One application I have in mind is that it becomes possible to
query the Debian Packages and Sources databases using the
powerful SPARQL language. In particular, one may quickly check
if there're any packages that are transitively dependent on A,
while also immediately dependent on B. (Yes, grep-dctrl(1)
helps, but it's not quite as powerful a language as the recent
edition of SPARQL, not to mention that it's yet another query
language to learn.)
However, I believe that it's infeasible to change the native
format the aforementioned databases, as both it isn't going to
be easy to implement, and it may bring considerable burden on
both the Debian users and maintainers.
Thus, my opinion is that there should be a tool performing
conversion from the Debian's native database format to some RDF
representation. In particular, rdfproc(1) could become such a
tool, provided that Raptor will be extended to parse RFC 822.

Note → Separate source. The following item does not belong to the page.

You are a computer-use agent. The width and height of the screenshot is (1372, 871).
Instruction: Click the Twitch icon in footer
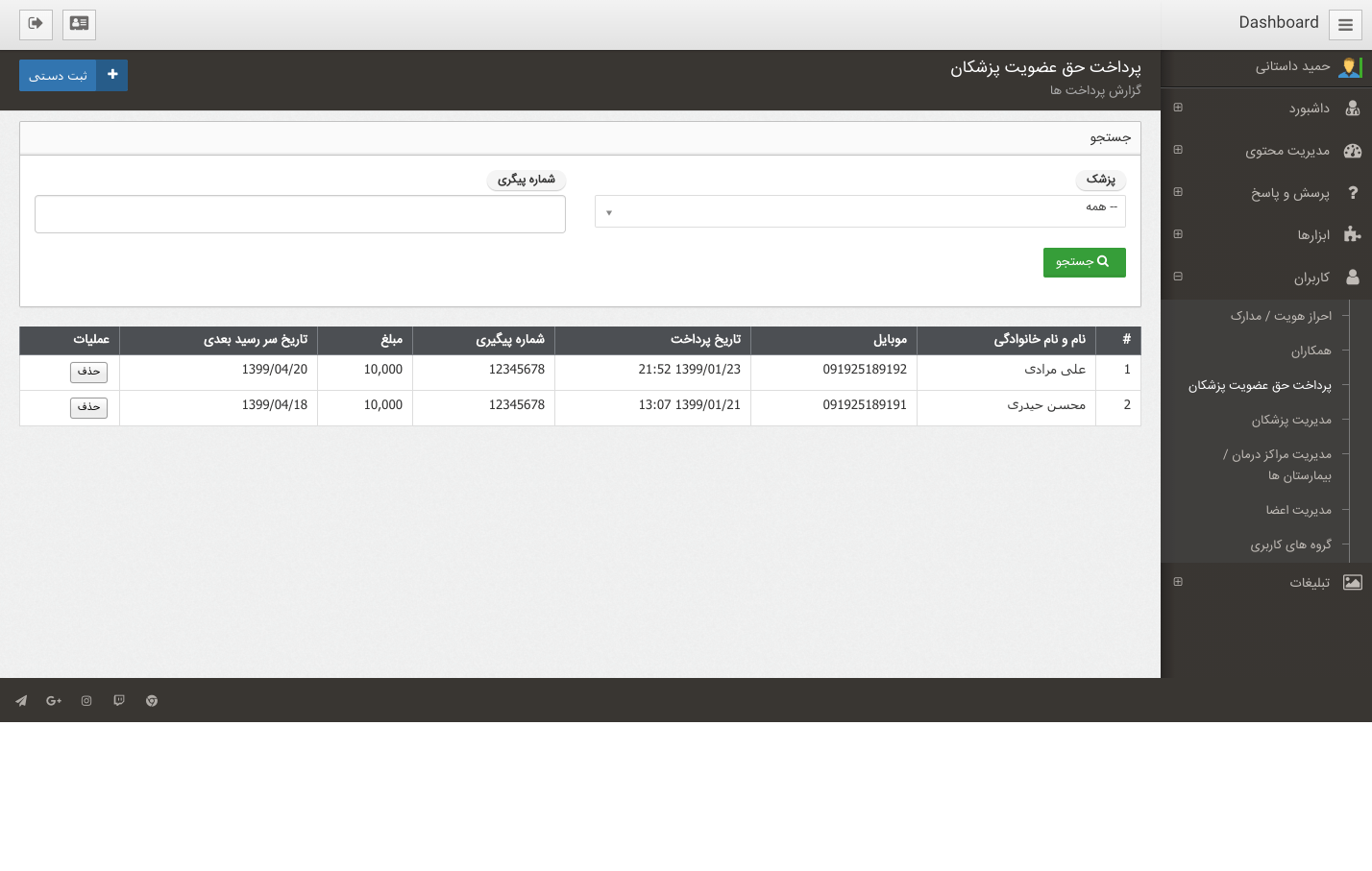click(x=119, y=701)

That being said, I don't see such a conversion as a simple and
straight-forward process. In particular, should a package
stanza be transformed into a named (as per Package:) or blank
node (with Package: as an explicit relation)? The Depends: a, b
and Depends: a | b may both have an RDF list in the object
position, but how to distinguish between them? And how a line
such as Depends: a (>> 0.1) should be expressed? Should the
package names be encoded as string literals, or should they be
transformed into URI's instead? There're quite a few choices to
be made by the one volunteering for this.
These questions were in my TODO list for some time (filed under
Category: nifty hack, as I'm yet to see any serious practical
uses for such a thing), but I'm short of spare time these days,
and won't probably be able to do much, apart from participation
in the discussions on this subject.
FSF associate member #7257